Make a random _`latent-vector`_ of the same size of our expected input. (i.e. the same dimension as the `mu` output from the encoder)

Then create an instance of our Decoder Class.

Evaluate our model to make sure it outputs the correct image dimension.

In [None]:
# Generate a batch of random latent vectors
z = ## FINISH_ME ##

# Create an instance of the Decoder Class, and set it to evaluation mode
decoder = ## FINISH_ME ##

# Forward pass through the Decoder
with torch.no_grad():
    output = decoder(z)

print("Decoder output shape:", output.shape)

### 3.2.3 Build the final VAE model

The VAE model itself is quite short. We just want to programatically 'connect' the Encoder and Decoder graphs through their latent-space and return the outputs needed by our loss function(s).

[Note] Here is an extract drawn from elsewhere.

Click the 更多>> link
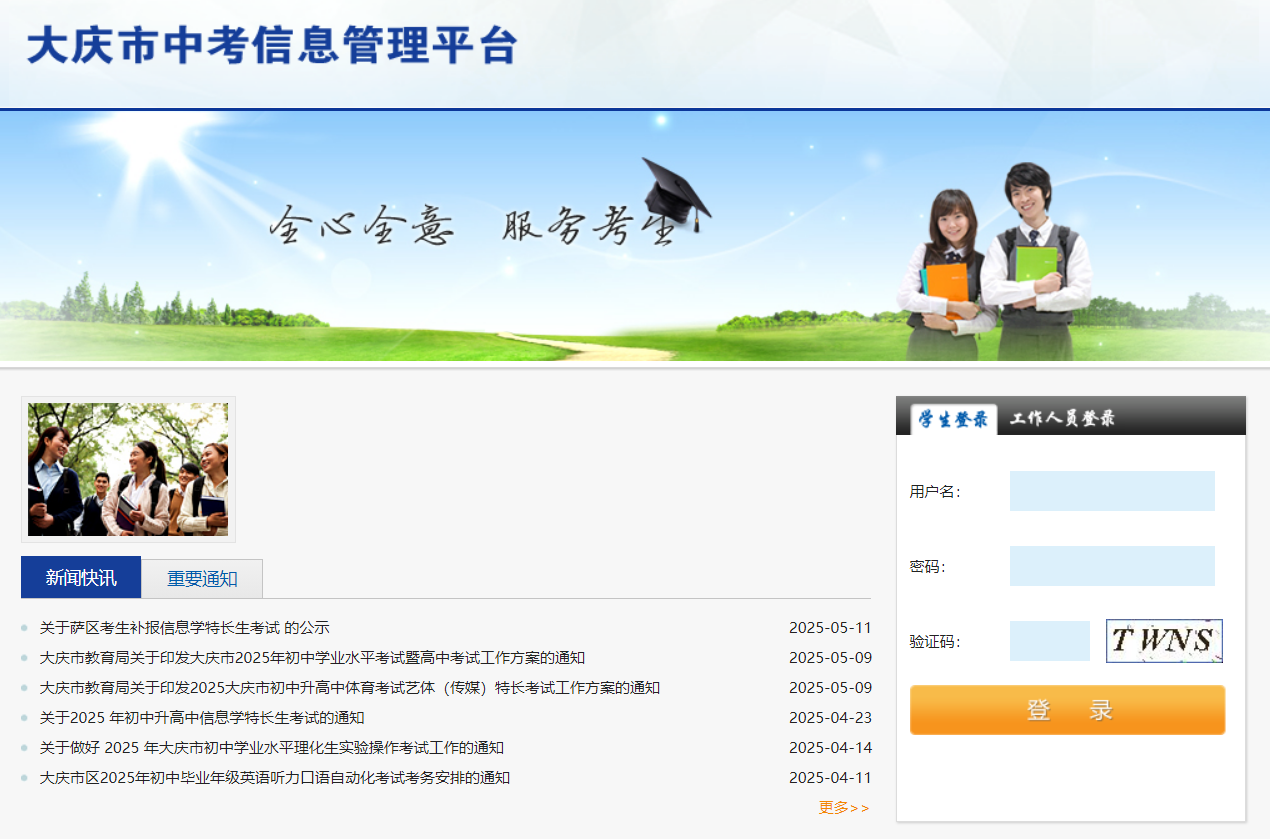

### The Reparameterization Trick

This is a critical component of VAEs that makes backpropagation possible through stochastic sampling:

**Why it's needed:**
- The VAE needs to sample from the latent distribution during training
- But sampling is a non-differentiable operation (can't compute gradients through random sampling)

**How it works:**
- Instead of sampling `z ~ N(μ, σ²)` directly
- We sample `ε ~ N(0, 1)` and compute `z = μ + σ * ε`
- This separates the randomness (ε) from the learnable parameters (μ, σ)
- Gradients can now flow through μ and σ while ε remains random

**Formula:** `z = μ + exp(0.5 * log(σ²)) * ε`

In [None]:
# Variational Autoencoder (VAE)
class VAE(nn.Module):
    def __init__(self, latent_dim):
        super(VAE, self).__init__()

        # Our VAE needs an Encoder and Decoder
        # Both need to be constructed with knowledge of the required latent-dim
        self.encoder = Encoder(latent_dim)
        self.decoder = Decoder(latent_dim)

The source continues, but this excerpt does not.